Hello am new. I recently purchased paperback Kotlin Apprentice and I have few doubts. I’m a beginner who knows little java. So please be patient if my questions are stupid.
I tried running kotlin through command line. Why does a kotlin need to be compiled to a jar. If it’s running on jvm, is it not supposed to create .class? (I compile it without including jar, I saw two .class files which gave “main missing” error after trying to run .class files even though there is main function).
What’s wrong with below? I’m getting main method missing error when I run the code.
class sample {
fun main(){
println(“Its a sample”)
}
}
In java we have “;” that says statement end and compile knows its end of statement. How does compiler know its end of statement in kotlin?
I saw you mentioned in book that kotlin runs on jvm as well as it can be run without jvm(i.e kt source code directly converted to machine code without bytecode). If so, why do I see only generated .class files or .jar? where is machine code file? Please explain me if I got my fundamentals wrong.
In the Type Conversion section, for ex: var num:Double = 10.9
num.toInt() value is 10. Why is this always rounded off to number before decimal?
There is example on page 71 (chapter3 Operator with mixed types).
val a:Double = 19.5
val b:Int = 10
val c:Double = a*b.toDouble()
you mentioned kotlin automatically converts b to double “It turns out this is unnecessary” - why unnecessary? What conditions are being looked at to make it needed some cases but not needed in some cases?
I dont have enough targeted chapter problems to practice. Please provide source for more problems to solve which are chapters targeted.
Hi Roberto! So I didn’t work on these chapters so I can’t answer all your questions, but I’ll give a shot to what I can:
A jar is an executable file. Without the jar wrapper, the JVM doesn’t really know what to do with the class files that you’ve compiled - my understanding is because creating it creates whatever points to the correct file to have a main operation, but that could be an oversimplification. Here’s some info from Oracle on the jar format.

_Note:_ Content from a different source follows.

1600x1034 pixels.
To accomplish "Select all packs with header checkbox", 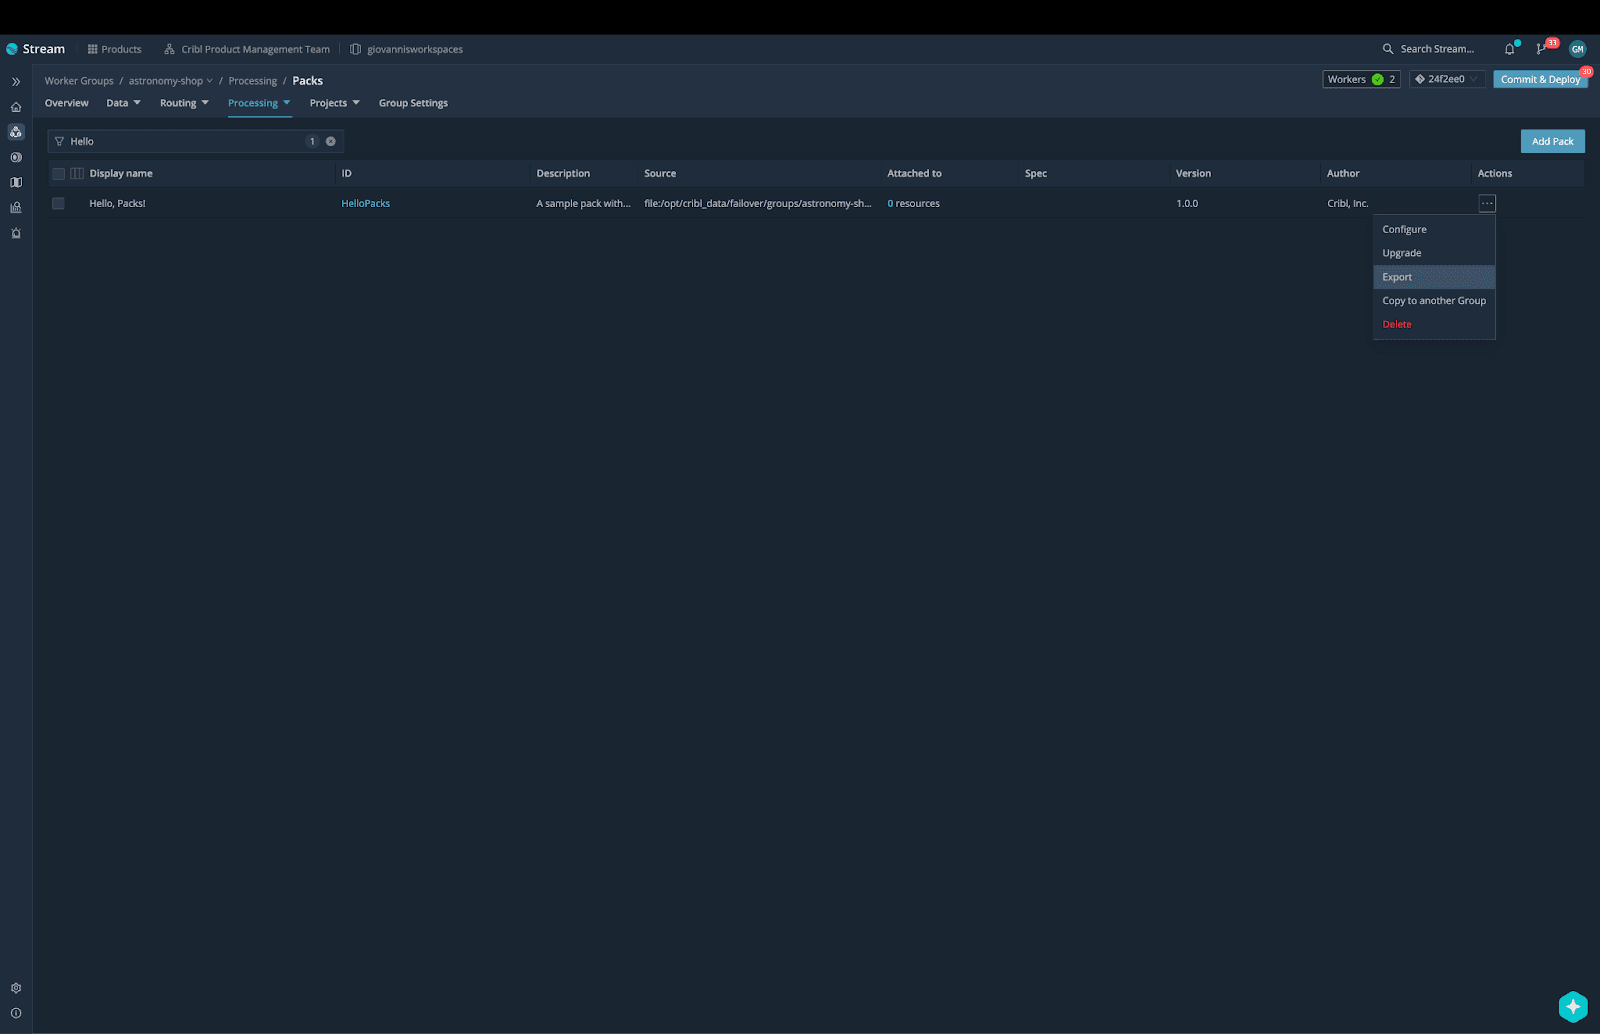I will (x=58, y=173).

This one I don’t really know - my instinct is that main doesn’t need to be inside a particular class.
Basically, the compiler is advanced enough to figure out what the end of a statement is in Kotlin without the semicolon, so the semicolon becomes unnecessary. This is also the case in Swift. You can still use the semicolon if you want to, but most Kotlin code standards I’ve seen discourage use of the semi-colon in most cases.
So it is possible to compile things to LLVM bytecode, but that is something that you have to explicitly opt into. For short examples like the ones in the book, it is considerably easier to use a jar since you’re working on a machine that has the JVM installed.
If you take a look at the docs for Double.toInt(), you’ll see that it’s expressly called out as rounding down rather than rounding to the nearest integer.
Thank you. I just joined the chat. But I’m getting message that “You do not have permission to send messages in this channel”. Sorry I new to Discord too. Please let me know if I can post in the chat if I have any doubts.
One more quick question. Is Kotlin Object oriented or functional programming language? Also I see google answers that main function cannot be in class and it has to be outside class. This is not acceptable in Java. Because data and methods are tied to object. Object will have a reference and hence that reference can be used to the tied up objects fields/methods. But in kotlin, a “.kt” file just hosts data fields and functions? I just couldn’t get my head around this. I’m still in chapter 3 of reading. Is it too early for these questions and following may have answers?